# EXERCISE DIRECTIONS
Once every line containing "right" has been counted, report the total for the data and nothing else.

==*==

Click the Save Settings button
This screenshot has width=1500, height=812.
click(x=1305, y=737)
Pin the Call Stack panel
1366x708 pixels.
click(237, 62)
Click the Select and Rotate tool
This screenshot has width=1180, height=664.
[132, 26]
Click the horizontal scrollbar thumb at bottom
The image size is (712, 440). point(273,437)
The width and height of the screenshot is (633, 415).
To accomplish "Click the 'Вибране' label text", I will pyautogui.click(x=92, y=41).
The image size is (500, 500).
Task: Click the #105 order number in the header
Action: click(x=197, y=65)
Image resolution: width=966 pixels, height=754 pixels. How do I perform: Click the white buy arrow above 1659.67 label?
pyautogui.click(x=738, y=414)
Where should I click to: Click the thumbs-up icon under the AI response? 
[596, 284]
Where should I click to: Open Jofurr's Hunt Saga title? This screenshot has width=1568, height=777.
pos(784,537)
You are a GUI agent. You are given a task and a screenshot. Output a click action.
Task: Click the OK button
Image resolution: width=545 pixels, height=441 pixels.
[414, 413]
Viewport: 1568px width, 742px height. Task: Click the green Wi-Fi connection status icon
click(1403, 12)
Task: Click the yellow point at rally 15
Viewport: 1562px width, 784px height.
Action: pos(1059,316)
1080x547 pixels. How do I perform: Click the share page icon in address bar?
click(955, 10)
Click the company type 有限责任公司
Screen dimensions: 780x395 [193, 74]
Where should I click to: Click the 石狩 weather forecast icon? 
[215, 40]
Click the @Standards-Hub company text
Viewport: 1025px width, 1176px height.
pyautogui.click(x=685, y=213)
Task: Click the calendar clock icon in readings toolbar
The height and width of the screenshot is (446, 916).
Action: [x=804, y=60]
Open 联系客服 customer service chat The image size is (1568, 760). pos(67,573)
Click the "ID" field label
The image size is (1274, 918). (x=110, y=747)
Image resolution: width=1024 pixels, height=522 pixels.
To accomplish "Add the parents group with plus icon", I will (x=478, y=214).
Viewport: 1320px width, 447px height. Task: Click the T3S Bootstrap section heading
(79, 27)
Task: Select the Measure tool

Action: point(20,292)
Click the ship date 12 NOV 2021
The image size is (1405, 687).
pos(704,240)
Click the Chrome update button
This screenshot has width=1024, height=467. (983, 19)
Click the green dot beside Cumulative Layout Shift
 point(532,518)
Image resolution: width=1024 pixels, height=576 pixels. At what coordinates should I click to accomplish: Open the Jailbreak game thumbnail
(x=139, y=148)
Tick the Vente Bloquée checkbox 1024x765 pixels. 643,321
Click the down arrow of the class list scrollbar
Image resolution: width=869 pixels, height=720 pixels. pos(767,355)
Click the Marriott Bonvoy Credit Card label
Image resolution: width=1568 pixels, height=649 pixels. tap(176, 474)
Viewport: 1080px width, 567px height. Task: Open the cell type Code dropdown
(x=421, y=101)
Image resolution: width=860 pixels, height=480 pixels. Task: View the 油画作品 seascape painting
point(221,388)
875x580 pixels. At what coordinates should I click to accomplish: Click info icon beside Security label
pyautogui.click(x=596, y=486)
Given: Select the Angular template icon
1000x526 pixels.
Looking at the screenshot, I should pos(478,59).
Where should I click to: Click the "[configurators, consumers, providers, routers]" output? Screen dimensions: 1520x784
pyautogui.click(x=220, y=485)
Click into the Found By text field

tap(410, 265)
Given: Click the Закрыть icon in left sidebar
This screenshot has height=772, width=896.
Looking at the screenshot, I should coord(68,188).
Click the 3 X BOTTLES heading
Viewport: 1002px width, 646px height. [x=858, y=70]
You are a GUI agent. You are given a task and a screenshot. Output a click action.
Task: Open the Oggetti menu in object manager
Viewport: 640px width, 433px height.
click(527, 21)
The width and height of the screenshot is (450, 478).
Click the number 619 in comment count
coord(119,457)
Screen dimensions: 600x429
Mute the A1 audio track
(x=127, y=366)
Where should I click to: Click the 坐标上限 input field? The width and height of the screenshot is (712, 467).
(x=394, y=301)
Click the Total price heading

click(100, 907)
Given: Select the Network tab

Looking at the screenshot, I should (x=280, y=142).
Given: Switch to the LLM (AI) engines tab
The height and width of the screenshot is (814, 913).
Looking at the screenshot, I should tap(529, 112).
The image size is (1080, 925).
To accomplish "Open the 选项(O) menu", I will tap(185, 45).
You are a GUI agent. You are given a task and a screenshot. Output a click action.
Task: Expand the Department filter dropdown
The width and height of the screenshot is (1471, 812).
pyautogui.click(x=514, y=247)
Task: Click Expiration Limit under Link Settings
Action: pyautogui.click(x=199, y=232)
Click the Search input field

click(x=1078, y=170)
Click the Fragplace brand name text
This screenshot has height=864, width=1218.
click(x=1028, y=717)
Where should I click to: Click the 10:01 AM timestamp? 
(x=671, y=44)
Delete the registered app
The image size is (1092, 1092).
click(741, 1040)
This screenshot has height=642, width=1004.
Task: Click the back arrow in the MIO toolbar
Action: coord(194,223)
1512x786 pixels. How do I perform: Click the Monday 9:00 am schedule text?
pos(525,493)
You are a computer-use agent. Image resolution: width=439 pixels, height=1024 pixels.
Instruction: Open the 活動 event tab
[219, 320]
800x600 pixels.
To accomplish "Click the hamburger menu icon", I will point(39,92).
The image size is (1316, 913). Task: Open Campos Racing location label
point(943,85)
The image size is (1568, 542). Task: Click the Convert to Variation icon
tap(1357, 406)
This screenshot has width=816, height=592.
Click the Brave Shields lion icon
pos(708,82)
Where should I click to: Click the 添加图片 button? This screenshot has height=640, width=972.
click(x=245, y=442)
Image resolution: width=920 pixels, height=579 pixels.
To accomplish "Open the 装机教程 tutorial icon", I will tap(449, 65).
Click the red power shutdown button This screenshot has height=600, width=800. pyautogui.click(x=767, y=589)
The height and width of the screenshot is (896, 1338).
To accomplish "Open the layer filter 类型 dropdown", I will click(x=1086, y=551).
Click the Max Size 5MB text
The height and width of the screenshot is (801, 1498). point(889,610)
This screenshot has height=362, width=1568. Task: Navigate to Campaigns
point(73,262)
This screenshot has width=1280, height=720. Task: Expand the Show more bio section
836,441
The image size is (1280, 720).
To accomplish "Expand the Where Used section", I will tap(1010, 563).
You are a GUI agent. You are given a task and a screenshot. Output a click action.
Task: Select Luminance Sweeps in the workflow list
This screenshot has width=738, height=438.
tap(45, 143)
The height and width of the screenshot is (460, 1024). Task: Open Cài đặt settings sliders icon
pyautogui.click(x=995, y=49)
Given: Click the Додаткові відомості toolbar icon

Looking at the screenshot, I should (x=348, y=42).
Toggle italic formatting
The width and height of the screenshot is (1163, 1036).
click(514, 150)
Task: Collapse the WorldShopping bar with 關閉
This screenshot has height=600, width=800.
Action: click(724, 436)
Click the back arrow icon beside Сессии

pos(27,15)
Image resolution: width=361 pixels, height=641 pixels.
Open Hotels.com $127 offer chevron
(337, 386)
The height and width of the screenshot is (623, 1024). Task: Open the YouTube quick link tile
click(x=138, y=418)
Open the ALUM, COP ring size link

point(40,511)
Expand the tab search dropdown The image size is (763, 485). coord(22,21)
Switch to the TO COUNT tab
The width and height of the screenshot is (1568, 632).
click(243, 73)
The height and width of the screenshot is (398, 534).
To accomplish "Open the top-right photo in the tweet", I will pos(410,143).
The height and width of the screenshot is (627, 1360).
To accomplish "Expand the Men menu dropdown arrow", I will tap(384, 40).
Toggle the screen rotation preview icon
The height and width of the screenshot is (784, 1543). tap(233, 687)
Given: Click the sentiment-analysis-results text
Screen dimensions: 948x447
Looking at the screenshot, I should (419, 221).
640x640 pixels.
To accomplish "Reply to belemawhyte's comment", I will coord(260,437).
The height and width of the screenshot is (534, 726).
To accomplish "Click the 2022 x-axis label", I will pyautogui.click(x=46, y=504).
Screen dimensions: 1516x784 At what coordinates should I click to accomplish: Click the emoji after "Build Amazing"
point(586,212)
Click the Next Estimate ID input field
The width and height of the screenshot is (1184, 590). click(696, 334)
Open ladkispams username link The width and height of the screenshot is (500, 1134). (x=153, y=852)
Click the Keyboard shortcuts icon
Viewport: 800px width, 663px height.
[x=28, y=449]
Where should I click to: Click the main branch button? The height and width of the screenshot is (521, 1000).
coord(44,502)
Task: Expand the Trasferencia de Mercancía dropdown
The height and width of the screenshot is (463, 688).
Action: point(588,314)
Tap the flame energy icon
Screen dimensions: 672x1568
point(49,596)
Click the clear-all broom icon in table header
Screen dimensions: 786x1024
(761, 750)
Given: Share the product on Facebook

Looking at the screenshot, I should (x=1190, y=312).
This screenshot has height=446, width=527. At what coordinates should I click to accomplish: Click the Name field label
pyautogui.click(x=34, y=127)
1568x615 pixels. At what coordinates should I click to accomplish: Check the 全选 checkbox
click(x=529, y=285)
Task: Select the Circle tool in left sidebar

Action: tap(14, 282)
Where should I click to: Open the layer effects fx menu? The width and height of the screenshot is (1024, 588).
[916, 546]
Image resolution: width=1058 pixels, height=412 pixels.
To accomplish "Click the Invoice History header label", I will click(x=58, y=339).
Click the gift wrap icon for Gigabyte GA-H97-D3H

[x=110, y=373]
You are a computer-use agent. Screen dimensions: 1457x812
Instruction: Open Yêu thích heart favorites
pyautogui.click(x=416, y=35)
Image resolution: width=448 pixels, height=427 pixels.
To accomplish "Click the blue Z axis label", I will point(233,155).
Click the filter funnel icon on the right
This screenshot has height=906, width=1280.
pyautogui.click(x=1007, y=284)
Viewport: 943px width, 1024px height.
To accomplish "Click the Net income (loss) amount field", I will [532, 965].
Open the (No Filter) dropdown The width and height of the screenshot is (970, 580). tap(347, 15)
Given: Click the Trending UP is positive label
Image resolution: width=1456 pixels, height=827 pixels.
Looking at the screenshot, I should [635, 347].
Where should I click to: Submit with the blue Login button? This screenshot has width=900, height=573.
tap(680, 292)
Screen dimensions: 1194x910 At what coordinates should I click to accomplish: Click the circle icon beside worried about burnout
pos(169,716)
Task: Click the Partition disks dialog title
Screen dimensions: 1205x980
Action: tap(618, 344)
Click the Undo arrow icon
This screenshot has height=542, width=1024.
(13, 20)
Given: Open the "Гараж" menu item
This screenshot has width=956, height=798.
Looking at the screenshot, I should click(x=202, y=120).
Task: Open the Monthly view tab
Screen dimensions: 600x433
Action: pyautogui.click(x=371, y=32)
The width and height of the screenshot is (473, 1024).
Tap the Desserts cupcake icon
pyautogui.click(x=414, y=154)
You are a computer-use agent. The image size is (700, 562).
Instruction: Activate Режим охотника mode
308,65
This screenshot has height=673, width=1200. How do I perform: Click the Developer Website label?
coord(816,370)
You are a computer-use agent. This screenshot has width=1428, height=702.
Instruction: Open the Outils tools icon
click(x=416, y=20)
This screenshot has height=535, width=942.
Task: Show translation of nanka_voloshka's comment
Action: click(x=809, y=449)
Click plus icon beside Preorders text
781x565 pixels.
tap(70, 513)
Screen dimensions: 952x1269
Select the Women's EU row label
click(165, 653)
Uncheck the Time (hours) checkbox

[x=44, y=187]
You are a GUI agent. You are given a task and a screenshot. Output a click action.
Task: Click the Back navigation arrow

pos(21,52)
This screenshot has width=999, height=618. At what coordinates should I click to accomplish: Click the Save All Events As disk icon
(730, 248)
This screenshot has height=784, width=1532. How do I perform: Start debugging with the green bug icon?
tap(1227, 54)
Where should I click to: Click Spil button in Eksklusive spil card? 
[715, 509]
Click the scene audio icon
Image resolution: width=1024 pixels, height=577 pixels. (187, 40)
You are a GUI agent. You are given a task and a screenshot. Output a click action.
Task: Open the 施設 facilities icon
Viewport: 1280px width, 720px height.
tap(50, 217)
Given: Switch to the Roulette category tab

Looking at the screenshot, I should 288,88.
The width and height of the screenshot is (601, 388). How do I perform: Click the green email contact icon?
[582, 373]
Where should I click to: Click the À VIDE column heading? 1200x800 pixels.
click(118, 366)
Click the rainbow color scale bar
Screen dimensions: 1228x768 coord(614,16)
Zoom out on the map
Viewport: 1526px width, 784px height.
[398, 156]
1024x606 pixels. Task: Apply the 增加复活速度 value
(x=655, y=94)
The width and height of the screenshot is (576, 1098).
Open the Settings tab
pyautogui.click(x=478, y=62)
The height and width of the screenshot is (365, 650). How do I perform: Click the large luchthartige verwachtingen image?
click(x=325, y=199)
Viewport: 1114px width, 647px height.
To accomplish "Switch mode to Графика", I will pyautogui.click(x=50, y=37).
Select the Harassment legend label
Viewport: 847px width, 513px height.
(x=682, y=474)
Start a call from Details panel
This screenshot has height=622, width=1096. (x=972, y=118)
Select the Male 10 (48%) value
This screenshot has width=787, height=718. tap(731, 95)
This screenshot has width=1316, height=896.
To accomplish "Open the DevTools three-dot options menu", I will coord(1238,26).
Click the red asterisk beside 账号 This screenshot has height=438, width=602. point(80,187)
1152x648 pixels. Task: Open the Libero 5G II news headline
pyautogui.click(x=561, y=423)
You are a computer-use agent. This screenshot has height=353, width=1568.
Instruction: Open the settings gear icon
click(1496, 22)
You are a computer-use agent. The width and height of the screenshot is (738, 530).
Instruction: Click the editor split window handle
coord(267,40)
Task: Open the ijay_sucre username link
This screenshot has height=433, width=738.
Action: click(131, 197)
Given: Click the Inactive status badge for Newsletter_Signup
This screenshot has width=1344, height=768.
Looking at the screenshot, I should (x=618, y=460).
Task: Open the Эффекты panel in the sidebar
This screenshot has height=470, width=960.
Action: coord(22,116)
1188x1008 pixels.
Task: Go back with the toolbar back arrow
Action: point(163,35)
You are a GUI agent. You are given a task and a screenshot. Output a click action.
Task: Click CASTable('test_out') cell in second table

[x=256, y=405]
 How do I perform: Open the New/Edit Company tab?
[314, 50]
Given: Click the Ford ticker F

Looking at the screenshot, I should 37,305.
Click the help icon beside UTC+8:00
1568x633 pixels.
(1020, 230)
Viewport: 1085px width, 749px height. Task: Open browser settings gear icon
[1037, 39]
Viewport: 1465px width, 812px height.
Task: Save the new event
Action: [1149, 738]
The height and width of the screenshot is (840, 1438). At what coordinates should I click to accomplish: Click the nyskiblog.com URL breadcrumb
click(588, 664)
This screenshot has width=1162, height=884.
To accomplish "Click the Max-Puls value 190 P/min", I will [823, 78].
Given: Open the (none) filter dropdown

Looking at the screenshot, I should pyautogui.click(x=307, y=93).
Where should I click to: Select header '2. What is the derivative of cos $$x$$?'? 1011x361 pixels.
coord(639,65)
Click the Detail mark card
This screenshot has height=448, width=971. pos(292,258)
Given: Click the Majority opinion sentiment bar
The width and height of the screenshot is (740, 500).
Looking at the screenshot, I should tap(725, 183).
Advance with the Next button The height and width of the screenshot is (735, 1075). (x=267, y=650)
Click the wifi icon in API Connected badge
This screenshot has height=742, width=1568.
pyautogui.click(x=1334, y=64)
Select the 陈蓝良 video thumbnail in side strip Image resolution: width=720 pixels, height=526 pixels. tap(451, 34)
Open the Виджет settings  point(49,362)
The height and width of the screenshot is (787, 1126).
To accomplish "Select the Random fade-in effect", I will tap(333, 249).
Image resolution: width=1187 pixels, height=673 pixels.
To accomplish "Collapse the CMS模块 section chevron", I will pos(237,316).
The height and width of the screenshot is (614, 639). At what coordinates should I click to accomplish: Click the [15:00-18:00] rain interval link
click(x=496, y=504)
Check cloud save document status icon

==*==

# RESULT OF THIS EXERCISE
2